- Passage for review
------------------------------------

Agent usage and rate limits

Understand the included Pro Chat/Agent budget, approximate request coverage, and burst guards for chat-agent access.

Updated June 15, 2026

Agent requests are included in Pro, but they are not unlimited. They consume the same included subscription budget as normal LLMBase Chat requests. Heavy agent usage therefore leaves less included budget for the same subscription period. If the included budget is exhausted, the API returns a budget error before running the model request.

Agent requests and normal LLMBase Chat requests draw from the same included Pro Chat/Agent budget. The dashboard shows budget used and left as percentages for the current billing period; it does not expose the internal budget amount.

Approx. short text requests per month

The included budget is not a fixed request quota. For short text chats, the monthly budget usually covers approximately:

Model class	Free	Starter	Pro
Small models	500-1,500	3,500-10,000	7,500-20,000
Medium models	Not included	700-2,000	1,500-4,000
Large models	Not included	Not included	150-800
Premium models	Not included	Not included	30-150

Estimates are for short text chats. They are not fixed request quotas; long context, tools, images, research, and high-output answers use more of the included budget. Agent keys require Pro, so the Free and Starter columns are shown for browser Chat planning.

------------------------------------

(Stored items)

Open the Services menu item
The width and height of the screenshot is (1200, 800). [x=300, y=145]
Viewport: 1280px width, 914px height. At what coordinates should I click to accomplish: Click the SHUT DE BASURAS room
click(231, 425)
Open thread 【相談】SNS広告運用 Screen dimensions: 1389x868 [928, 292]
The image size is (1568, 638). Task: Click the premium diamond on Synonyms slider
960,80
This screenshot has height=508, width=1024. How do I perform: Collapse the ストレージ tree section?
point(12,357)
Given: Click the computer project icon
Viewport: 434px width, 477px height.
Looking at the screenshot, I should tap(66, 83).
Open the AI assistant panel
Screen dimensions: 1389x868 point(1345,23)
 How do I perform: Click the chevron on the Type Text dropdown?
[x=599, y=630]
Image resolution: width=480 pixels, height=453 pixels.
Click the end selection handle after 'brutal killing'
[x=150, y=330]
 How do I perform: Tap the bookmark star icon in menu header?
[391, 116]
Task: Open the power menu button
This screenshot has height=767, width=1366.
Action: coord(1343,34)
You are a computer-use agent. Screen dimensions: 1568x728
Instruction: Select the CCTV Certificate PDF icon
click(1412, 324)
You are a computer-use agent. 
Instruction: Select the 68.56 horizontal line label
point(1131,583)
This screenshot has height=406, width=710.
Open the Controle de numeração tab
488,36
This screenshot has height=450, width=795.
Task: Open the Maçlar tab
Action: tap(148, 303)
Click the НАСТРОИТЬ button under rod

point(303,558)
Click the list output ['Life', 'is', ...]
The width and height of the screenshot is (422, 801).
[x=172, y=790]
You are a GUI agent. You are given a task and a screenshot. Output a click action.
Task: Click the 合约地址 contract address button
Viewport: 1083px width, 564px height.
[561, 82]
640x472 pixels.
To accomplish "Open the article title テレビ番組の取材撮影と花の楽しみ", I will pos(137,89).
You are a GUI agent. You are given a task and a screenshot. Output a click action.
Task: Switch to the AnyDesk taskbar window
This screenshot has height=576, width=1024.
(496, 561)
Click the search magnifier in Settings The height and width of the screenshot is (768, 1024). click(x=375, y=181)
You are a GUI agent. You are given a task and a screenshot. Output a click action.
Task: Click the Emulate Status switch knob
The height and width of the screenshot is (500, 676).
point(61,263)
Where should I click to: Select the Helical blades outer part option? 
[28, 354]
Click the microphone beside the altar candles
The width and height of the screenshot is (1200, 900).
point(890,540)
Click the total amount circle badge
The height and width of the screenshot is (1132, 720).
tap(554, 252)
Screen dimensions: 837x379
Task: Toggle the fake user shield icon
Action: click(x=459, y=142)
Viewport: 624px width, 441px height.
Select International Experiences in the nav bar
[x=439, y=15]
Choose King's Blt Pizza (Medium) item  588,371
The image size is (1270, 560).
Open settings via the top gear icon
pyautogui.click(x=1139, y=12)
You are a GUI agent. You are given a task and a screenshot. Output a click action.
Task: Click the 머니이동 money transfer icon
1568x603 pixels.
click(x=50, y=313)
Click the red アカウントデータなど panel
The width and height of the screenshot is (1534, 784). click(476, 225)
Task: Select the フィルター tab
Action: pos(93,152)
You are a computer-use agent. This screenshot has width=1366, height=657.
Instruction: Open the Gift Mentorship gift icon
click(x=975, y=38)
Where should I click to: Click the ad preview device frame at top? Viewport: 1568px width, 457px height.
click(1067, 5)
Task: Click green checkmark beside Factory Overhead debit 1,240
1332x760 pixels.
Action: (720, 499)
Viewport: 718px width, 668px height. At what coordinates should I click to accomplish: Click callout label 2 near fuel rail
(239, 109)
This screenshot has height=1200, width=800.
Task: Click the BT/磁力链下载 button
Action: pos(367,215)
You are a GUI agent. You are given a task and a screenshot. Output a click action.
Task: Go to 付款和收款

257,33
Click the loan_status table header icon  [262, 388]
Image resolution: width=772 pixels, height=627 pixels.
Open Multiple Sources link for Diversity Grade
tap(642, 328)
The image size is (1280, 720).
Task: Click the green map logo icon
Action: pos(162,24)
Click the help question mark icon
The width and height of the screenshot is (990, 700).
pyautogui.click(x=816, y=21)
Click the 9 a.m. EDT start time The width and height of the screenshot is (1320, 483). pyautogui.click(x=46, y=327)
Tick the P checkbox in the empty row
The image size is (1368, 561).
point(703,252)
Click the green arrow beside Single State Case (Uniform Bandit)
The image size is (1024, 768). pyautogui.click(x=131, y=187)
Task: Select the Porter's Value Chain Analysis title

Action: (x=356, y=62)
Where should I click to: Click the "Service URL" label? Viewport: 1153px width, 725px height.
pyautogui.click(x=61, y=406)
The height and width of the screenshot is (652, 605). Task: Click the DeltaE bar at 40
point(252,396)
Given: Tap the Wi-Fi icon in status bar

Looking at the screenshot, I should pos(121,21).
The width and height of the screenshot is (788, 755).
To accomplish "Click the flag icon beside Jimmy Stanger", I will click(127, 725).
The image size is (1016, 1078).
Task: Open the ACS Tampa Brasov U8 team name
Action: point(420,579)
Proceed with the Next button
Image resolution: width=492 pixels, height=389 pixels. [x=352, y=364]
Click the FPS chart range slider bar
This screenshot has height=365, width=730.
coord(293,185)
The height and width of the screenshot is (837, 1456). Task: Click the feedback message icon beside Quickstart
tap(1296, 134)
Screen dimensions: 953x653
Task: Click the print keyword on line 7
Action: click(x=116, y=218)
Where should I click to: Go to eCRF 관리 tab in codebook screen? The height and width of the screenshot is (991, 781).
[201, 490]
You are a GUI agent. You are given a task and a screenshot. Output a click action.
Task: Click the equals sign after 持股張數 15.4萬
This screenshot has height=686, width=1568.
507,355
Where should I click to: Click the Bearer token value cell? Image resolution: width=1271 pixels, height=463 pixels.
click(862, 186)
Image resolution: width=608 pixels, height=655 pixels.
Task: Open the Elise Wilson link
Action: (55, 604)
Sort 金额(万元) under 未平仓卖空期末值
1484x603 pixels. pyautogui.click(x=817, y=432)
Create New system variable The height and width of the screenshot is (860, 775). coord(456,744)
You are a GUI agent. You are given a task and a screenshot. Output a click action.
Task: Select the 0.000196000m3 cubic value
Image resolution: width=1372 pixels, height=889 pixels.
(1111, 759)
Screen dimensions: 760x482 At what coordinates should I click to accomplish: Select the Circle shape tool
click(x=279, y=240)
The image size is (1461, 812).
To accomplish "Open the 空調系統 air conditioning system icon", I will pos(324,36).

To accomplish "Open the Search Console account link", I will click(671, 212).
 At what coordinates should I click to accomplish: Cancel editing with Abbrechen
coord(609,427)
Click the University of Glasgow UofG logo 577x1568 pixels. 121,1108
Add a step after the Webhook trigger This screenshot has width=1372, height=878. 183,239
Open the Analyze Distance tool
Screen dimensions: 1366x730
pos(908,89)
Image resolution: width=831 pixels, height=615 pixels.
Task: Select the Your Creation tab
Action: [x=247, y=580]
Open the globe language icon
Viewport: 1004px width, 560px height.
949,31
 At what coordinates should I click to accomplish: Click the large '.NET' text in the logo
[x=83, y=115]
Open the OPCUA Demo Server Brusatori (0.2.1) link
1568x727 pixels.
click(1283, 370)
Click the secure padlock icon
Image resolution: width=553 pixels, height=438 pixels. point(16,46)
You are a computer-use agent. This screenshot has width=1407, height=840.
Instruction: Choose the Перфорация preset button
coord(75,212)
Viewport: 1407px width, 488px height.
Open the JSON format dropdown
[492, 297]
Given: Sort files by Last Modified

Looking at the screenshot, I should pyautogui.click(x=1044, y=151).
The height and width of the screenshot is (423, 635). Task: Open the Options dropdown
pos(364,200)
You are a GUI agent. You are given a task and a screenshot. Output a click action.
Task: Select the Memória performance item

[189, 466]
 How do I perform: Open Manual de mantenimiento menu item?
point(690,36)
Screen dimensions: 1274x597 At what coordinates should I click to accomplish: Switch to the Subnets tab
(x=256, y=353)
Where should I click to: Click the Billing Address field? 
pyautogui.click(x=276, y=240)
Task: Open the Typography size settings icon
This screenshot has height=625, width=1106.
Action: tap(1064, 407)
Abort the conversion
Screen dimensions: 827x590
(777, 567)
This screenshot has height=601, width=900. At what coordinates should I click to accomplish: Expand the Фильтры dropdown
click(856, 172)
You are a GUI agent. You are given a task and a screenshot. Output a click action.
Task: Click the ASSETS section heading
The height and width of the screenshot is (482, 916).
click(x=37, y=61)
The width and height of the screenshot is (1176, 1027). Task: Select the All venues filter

------------------------------------

- Complete the following
[a] According to the agent usage page, what does the API return when the included budget is exhausted?
[b] Copy everything in the agent usage page from "Understand the included" down to "internal budget amount.".
[c] Rewrite the paragraph of the agent usage page that begins "Agent requests are included in Pro" as a short bulleted list, keeping its main facts.

- Outputs in order
[a] A budget error, returned before the model request is run.

[b]
Understand the included Pro Chat/Agent budget, approximate request coverage, and burst guards for chat-agent access.

Updated June 15, 2026

Agent requests are included in Pro, but they are not unlimited. They consume the same included subscription budget as normal LLMBase Chat requests. Heavy agent usage therefore leaves less included budget for the same subscription period. If the included budget is exhausted, the API returns a budget error before running the model request.

Agent requests and normal LLMBase Chat requests draw from the same included Pro Chat/Agent budget. The dashboard shows budget used and left as percentages for the current billing period; it does not expose the internal budget amount.

[c]
- Agent requests are included in Pro but are not unlimited.
- They use the same included subscription budget as normal LLMBase Chat requests.
- Heavy agent usage leaves less included budget for that subscription period.
- Once the included budget is exhausted, the API returns a budget error before running the model request.